婦人科におけるダビンチ手術のご紹介
手術支援ロボット「ダビンチ」とは?
手術支援ロボット「ダビンチ」は、大きくわけて3つのユニットで構成されます。
ペイシェントカート(Patient Cart:ロボット部)
医師の手の動きを正確かつ繊細に再現して、手術を行うのがペイシェントカートです。
ペイシェントカートの鉗子には人間のように関節があり、従来の腹腔鏡手術では不可能だった人間の手のような動き(手首や指などの複数の関節の連動)が可能です。ダビンチでは、手ぶれや誤作動防止機能がついており、腹腔鏡手術に比べて操作性および作業精度・安全性が向上しています。
手術操作は医師が行い、ロボットはその動きを繊細に正確に再現するよう支援します。
- 1 当院の「ダビンチ」のペイシェントカートの写真(本体)カメラと3本のロボットアームで構成されています。
- 2 当院の「ダビンチ」のペイシェントカートです(手術中の風景)。
サージョンコンソール(Surgeon Console:操作部)
医師がペイシェントカートの鉗子を操作する操縦台です。
術者はケーブルでつながった操作台に座り、手術野を10倍まで拡大することが可能なハイビジョン3次元立体画像を見ながら3本のアームを両手で操り、手術(患部の剥離、切開、縫合など)を行います。
画像が3次元化されたことで従来の腹腔鏡手術と違い、奥行きを読み取って鉗子を動かすことができるようになりました。
またズーム機能により、今まで確認が困難だった微細な血管や神経が確認できるようになり、より正確かつ安全に手術を行うことが可能になりました。
ヴィジョンカート(Vision Cart:モニター部)
「ダビンチ」を操作する医師以外のスタッフは、このヴィジョンカートなど別のモニターを見ながら手術をサポートします。

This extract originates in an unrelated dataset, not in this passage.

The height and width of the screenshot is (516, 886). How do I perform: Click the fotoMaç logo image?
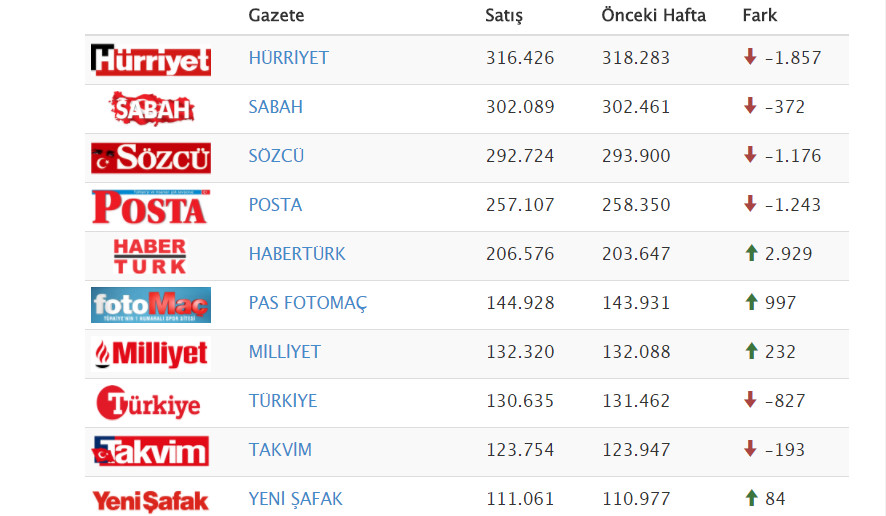point(151,305)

患者様の手術操作に使用される鉗子やカメラなどの状態は、モニターに表示されます。助手の医師は、ロボット用鉗子の交換や、腹腔鏡鉗子を用いた手術のサポート、経腟的に子宮内に挿入したマニピュレータを用いた子宮の位置調整などで、術者をサポートします。
ロボット手術によるメリット
患者さまの身体への負担が少なく早期の社会復帰が可能
通常の腹腔鏡手術と同様に傷口が小さく、また手術後の痛みも少ないことから、回復が早く入院期間も短縮され、早期の社会復帰が可能です。
開腹手術より安全で低侵襲
ダビンチを使った手術は、腹腔鏡手術と同様に、従来の開腹手術と比べて手術時間は延長する可能性がありますが、手術中の出血や合併症が少なく、低侵襲性については開腹手術よりも優れていると考えられています。
繊細な手術や骨盤深部の操作が可能
ダビンチでは10倍の拡大視野で、3Dハイビジョンの立体画像で術野を見られるため、従来の手術で確認の難しかった細い血管や神経など、術野の細部が良く見えて、かつ繊細でブレの無いロボットの手を使うことで、開腹手術や腹腔鏡手術では行うことができないような繊細な手術操作が可能になりました。
また、肉眼では直視しにくく、手も入りにくい骨盤深部も拡大視可能で、人間の手の関節の様な動きが可能な鉗子を用いることで手術操作も容易となりました。
おもな婦人科領域のダビンチ手術について
婦人科では、良性疾患に対する腟式子宮全摘術、初期子宮体癌に対する腟式子宮悪性腫瘍手術、子宮脱に対する仙骨腟固定術などがロボット手術の対象ですが、当院では良性疾患に対する腟式子宮全摘術を行っています。今後、他の術式に対しても導入を検討しています。